1. THE FAILURE OF THE PRE-PAYMENT INSURANCE MECHANISM. The removal of cost restraints on the patient (and thus the provider) has had a predictable upward effect on costs. The overwhelmed system has reacted in a typical hierarchical manner: try to convert insurance companies into regulatory bodies, and if that fails, into rationing systems. The computer revolution (if we are agile) has the potential of drastically reducing the information costs which are now 40% of hospital and insurance company costs. It also has the ability to control utilization abuses, and expose power abuse to public decision.

2. THE VAST INCREASE IN PARAMEDICAL PERSONNEL. Middle management is most vulnerable to computer replacement, and middle management now costs 20% of the hospital dollar. Physicians in complex medical centers are most alarmed about this problem, which they can easily identify by comparing the hospital parking problem with what it was, twenty years ago. Surgeons are typically least concerned since their role at the center of procedures is least threatened by aspirants. But surgeons are hearing of “unnecessary” surgery, and even the small-town solo practitioner has to hire girls to fill out forms. The complexity of our system must be reduced, and computers can do it. The best way to thwart the claims of aspirants to power is to eliminate jobs.

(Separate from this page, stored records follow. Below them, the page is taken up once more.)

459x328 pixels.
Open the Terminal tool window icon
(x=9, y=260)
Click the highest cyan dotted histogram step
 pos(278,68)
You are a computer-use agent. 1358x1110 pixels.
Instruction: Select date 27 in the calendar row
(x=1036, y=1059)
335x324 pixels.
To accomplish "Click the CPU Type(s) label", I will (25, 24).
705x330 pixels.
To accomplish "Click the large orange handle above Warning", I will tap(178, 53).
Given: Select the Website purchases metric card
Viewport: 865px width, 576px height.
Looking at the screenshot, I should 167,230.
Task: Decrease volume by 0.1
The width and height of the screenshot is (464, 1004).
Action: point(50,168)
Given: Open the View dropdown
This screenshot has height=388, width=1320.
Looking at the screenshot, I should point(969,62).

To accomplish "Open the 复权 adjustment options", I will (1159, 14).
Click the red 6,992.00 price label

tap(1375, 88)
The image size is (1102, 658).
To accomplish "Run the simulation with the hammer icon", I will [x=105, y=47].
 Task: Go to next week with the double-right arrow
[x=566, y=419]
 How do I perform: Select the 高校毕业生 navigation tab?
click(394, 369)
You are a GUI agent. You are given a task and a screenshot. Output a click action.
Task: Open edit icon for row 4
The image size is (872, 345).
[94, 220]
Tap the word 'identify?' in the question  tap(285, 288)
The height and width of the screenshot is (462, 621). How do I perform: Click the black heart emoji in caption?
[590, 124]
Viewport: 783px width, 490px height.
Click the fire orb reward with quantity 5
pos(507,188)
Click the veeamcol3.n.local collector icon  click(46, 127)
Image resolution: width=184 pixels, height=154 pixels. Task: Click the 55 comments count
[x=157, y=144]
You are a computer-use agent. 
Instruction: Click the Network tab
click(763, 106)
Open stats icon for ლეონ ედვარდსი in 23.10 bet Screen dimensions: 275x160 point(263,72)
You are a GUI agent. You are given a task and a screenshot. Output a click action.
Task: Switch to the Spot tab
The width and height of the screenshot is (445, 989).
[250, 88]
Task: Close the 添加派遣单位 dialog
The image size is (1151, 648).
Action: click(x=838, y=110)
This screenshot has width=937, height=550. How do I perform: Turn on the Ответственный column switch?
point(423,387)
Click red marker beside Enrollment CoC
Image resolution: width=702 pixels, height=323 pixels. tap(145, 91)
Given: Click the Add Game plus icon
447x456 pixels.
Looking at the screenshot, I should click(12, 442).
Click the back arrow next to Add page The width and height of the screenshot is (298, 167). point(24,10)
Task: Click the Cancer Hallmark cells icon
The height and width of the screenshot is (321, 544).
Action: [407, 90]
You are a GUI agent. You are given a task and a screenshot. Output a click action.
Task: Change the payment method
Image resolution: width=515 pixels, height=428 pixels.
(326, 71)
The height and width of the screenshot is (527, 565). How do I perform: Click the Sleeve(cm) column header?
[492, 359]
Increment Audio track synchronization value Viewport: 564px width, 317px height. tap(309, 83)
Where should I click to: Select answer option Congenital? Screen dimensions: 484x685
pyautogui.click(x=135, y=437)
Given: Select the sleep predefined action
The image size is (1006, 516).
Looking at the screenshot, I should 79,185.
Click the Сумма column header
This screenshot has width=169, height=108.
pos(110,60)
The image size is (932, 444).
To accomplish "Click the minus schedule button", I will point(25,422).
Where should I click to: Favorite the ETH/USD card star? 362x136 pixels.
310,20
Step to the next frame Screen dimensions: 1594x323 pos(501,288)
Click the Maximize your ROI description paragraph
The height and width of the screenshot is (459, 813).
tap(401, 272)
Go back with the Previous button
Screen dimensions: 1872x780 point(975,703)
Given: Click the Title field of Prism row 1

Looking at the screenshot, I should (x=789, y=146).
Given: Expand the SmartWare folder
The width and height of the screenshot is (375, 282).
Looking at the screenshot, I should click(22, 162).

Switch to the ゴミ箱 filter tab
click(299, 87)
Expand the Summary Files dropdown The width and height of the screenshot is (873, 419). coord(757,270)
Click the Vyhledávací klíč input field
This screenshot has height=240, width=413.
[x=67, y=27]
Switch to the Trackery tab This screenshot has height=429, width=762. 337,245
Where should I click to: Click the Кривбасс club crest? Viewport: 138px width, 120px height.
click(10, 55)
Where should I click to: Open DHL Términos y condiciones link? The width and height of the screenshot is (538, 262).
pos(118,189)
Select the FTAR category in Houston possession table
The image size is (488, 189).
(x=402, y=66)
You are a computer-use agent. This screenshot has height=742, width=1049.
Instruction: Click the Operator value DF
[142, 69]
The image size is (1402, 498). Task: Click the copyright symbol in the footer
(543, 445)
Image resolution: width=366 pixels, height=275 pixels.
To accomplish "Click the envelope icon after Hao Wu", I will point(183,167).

3. THE EXPLOSION OF SCIENTIFIC INFORMATION. No one would wish to reduce the output of the research community, but ways must be found to organize and transmit the information without resort to fragmentation by sub-sub specialists. The computer is ideally suited to the problem. THE MALPRACTICE CRISIS. Physicians are uncomfortable with the idea that peer review may soon become entangled in the malpractice system, as indeed it inevitably will. The matter comes down to biting the bullet, armed with a statistic. Surely consent for an arteriogram is more threatening if it is couched as “you might lose your leg” than if you are told, “you have one chance in five thousand” of such an occurrence. Realistic insurance premiums can be set when the risks are defined. Juries can be provided with realistic statistics on normal risks and normal expectation of benefits.

Through all of these four problems runs a common theme: The cost of medical care. The PSRO seems to be the last best hope of curtailing the cost threat to medicine, and so the PSRO can be expected to be the vehicle for the computer revolution’s resolution of the issue. Senator Bennett probably had no idea of what he was doing, but he did it, and the problem is now our problem.